Beyond teaching and research, Daniel has helped organize initiatives that broaden how engineers understand their social and environmental responsibilities. He co-organized Engineering the Anthropocene, a year-long seminar series with Civil and Environmental Engineering and Science and Technology Studies focused on engineering, climate change, justice, and collective responsibility. He is also a co-founder of the Constellation Prize, which recognizes engineering work that advances social justice, environmental protection, human rights, and peace.
Research
My research is on the flow physics of wind engineering—using fundamental fluid mechanics to understand and improve how the built environment performs under wind. The throughline is informing applied wind engineering with first-principles fluids: isolating the physical mechanisms that actually govern loading and response, then carrying that understanding back into design and testing practice.
Wind engineering is distinct because, unlike aerospace or automotive, civil engineers rarely prototype. We build one-offs that have to perform the first time, and they sit in the lower atmospheric boundary layer—the most intensely turbulent, least idealized region of the flow. The physics governing their performance is correspondingly complex, and modest changes in geometry, scale, or turbulence character can drive large changes in the loads that matter. My work lives in that gap between idealized fluid mechanics and the messy reality of the built environment.
Concretely, my interests concern the physics of interactions between free-stream turbulence and separated flows and their inherent dynamics. My work informs a range of applied wind-engineering problems: from novel testing wind tunnel methods to standards (ASCE 49) and the performance of low-rise building systems and attached products. I'm particularly interested in the resilience of "small structures" that are economically significant but poorly characterized and which frequently under-perform in the field.

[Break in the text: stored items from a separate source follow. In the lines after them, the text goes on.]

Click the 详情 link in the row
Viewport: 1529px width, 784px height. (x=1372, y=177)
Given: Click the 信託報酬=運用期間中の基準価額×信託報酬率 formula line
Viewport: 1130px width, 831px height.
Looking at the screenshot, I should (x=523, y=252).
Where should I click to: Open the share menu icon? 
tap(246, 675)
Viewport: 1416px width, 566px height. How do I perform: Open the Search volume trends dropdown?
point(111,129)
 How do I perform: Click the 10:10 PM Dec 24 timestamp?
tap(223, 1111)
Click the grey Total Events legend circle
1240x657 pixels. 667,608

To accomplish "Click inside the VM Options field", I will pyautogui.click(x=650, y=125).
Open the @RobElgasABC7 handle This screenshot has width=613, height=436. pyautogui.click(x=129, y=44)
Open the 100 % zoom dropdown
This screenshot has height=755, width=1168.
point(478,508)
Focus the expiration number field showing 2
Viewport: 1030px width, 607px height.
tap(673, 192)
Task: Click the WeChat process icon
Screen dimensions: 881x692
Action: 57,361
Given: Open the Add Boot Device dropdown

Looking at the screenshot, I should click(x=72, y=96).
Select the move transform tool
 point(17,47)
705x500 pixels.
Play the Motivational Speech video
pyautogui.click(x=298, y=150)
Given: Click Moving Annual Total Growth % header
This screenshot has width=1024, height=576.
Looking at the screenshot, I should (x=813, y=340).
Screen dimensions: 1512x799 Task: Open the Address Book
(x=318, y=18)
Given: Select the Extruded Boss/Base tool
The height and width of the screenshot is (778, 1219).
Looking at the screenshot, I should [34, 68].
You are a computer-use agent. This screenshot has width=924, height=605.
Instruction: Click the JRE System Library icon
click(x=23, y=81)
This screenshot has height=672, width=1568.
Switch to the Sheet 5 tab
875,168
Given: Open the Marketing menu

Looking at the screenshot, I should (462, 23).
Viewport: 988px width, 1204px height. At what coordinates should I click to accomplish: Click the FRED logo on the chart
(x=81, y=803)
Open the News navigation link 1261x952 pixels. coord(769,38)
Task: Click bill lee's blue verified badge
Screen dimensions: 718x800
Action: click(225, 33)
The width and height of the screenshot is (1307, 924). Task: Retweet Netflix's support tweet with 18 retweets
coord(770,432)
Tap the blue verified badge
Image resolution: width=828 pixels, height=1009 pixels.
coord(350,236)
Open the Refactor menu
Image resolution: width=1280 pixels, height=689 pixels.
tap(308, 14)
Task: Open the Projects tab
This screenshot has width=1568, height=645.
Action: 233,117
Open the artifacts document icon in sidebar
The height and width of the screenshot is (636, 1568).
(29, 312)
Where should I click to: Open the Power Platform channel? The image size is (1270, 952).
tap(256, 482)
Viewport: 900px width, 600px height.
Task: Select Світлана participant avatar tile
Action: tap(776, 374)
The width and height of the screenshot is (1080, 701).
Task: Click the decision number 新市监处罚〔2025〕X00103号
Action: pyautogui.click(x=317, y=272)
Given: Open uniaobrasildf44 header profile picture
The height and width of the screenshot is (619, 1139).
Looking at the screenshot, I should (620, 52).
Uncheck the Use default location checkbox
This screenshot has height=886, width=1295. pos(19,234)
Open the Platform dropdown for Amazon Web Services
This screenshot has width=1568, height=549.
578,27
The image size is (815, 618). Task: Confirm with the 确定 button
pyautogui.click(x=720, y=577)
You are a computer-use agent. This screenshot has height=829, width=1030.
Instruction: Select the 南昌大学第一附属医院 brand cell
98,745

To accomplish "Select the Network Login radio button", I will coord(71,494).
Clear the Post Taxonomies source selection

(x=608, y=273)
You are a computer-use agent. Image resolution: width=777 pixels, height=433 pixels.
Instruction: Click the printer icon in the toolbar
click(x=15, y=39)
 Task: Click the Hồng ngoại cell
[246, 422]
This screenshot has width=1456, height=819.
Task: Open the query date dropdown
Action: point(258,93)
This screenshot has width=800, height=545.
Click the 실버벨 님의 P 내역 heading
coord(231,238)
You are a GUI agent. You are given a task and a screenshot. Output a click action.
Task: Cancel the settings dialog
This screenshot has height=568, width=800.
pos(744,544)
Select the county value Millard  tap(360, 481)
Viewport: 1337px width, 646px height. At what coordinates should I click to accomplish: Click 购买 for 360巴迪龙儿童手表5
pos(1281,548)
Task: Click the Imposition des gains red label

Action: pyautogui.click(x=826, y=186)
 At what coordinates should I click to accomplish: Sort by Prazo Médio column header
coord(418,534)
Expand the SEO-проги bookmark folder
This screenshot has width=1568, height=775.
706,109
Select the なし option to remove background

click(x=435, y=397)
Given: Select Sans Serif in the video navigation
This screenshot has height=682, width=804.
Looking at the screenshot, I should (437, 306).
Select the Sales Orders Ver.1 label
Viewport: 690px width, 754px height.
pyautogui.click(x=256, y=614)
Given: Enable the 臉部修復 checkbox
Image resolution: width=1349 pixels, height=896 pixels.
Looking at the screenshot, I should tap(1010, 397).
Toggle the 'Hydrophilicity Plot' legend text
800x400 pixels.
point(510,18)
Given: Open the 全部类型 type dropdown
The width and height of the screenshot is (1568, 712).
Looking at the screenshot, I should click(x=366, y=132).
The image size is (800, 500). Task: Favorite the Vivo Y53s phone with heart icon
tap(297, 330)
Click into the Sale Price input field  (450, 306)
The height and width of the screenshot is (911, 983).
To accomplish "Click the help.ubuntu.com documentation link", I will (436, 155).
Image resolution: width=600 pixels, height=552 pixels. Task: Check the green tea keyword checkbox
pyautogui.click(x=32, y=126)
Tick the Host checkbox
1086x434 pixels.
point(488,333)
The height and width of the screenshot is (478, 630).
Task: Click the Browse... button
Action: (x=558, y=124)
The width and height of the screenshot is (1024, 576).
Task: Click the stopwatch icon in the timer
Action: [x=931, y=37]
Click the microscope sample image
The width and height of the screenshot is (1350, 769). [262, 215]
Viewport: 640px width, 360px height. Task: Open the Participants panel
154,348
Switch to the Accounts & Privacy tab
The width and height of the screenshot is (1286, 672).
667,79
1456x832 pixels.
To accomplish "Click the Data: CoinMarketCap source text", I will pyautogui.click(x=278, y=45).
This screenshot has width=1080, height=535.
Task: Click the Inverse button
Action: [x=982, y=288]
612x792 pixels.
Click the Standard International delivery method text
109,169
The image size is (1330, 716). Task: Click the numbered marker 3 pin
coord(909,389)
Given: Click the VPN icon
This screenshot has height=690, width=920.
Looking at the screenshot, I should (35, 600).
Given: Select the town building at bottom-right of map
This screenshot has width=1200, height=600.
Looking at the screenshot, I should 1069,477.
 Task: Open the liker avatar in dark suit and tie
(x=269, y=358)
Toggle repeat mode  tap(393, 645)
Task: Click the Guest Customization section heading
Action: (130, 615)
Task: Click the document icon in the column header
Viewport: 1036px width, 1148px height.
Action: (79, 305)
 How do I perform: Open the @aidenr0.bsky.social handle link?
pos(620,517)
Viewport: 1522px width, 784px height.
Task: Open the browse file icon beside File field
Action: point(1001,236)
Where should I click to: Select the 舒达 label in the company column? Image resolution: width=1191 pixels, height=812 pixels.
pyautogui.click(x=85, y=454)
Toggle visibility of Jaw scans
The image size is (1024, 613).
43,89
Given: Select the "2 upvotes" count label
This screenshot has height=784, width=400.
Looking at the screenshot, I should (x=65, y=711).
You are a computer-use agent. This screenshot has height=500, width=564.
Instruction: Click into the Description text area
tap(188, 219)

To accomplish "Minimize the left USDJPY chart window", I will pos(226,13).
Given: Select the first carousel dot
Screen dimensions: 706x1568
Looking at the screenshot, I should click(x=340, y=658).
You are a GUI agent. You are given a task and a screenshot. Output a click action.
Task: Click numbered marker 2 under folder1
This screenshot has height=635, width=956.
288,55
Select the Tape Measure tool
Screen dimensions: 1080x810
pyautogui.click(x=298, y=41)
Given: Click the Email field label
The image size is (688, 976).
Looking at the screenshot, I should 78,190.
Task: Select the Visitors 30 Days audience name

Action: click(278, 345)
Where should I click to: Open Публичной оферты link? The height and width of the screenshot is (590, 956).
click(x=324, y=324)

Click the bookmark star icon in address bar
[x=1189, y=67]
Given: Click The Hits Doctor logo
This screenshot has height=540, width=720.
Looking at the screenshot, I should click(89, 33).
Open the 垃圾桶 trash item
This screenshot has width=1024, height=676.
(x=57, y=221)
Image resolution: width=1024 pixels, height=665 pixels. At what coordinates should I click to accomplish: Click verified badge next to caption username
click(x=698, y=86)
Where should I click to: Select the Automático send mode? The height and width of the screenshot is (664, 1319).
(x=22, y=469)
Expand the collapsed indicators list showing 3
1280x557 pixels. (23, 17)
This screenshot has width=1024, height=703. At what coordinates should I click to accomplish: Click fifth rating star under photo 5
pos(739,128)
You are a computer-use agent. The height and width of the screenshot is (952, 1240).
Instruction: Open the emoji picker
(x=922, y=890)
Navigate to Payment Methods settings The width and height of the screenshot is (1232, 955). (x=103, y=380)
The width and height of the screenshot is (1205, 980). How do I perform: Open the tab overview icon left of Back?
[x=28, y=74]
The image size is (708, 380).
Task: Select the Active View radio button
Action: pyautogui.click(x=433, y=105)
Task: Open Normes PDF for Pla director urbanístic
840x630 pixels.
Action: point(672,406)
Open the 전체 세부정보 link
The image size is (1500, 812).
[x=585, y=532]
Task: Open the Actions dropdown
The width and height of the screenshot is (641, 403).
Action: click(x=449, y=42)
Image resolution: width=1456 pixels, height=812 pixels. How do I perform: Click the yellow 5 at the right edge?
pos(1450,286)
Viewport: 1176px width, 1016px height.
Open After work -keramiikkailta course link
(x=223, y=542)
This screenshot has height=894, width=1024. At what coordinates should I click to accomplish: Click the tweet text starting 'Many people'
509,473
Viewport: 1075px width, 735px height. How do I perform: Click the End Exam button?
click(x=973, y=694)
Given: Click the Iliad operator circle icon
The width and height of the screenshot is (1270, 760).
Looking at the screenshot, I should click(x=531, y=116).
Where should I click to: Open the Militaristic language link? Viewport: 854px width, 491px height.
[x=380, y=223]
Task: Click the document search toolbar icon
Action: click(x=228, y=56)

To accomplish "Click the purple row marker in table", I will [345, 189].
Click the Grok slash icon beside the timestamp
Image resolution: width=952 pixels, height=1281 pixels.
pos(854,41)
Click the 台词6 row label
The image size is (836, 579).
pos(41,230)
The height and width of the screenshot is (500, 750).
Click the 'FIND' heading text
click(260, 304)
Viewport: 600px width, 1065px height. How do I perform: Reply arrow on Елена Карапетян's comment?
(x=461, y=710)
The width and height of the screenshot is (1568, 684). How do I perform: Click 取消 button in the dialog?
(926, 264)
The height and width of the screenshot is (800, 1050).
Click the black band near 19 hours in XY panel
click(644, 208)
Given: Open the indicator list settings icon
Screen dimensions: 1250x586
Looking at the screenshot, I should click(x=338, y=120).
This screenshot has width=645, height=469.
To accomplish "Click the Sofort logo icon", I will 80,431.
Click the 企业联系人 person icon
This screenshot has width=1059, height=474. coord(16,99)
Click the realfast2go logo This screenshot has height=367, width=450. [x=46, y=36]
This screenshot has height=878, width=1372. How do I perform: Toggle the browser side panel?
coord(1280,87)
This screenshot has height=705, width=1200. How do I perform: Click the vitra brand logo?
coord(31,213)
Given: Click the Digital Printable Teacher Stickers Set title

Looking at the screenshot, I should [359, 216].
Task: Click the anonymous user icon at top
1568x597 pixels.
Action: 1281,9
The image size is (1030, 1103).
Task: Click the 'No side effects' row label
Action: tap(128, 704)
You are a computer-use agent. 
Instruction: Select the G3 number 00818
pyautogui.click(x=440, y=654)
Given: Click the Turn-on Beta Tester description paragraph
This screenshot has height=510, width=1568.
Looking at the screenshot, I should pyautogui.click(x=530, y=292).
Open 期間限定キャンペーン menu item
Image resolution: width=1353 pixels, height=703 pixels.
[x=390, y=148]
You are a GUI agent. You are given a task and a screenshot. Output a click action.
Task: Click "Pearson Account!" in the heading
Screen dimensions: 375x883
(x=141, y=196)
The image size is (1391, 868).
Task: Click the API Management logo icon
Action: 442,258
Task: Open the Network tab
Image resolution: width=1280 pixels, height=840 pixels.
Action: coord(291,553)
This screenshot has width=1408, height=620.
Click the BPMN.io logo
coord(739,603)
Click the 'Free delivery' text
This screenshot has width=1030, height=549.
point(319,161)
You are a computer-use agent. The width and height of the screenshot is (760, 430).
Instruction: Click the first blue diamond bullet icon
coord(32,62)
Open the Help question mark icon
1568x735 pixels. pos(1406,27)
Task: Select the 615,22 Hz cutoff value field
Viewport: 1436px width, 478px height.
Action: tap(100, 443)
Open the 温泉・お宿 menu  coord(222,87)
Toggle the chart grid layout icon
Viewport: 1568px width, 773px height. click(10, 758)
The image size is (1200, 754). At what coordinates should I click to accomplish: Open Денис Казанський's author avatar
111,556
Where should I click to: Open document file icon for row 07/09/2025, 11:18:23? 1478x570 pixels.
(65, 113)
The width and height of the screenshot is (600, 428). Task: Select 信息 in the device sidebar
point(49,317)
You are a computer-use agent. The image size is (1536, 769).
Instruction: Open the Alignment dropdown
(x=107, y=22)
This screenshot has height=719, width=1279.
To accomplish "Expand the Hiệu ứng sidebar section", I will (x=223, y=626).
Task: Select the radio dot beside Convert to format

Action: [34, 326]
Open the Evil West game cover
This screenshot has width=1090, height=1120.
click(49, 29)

Recent work with my PhD student (Jing Zhang) on the flow structure's which induce peak pressures in a separation bubble in highly turbulent flows
Teaching
I see teaching and learning as fundamentally relational: genuine transformation depends on the relationship between teacher and student, not just the transfer of information [1,2]. This conviction is grounded in my own experience as a neurodivergent learner who found traditional classrooms difficult. What changed things for me was mentorship—being known as a whole person and receiving honest feedback within a relationship of mutual trust. Drawing on bell hooks's engaged pedagogy [3] and the work of Mezirow [1] and Gillespie [2], I try to build classrooms on trust and solidarity: setting clear expectations, staying consistent between word and action, and being willing to show my own limitations. That history also gives me an embodied empathy for students who learn differently, which shapes how I teach—anchoring theory in lived experience and designing hands-on, engaged-learning activities. My aim is a classroom that can be genuinely transformational, which means staying curious, reflective, and open to being changed by teaching myself.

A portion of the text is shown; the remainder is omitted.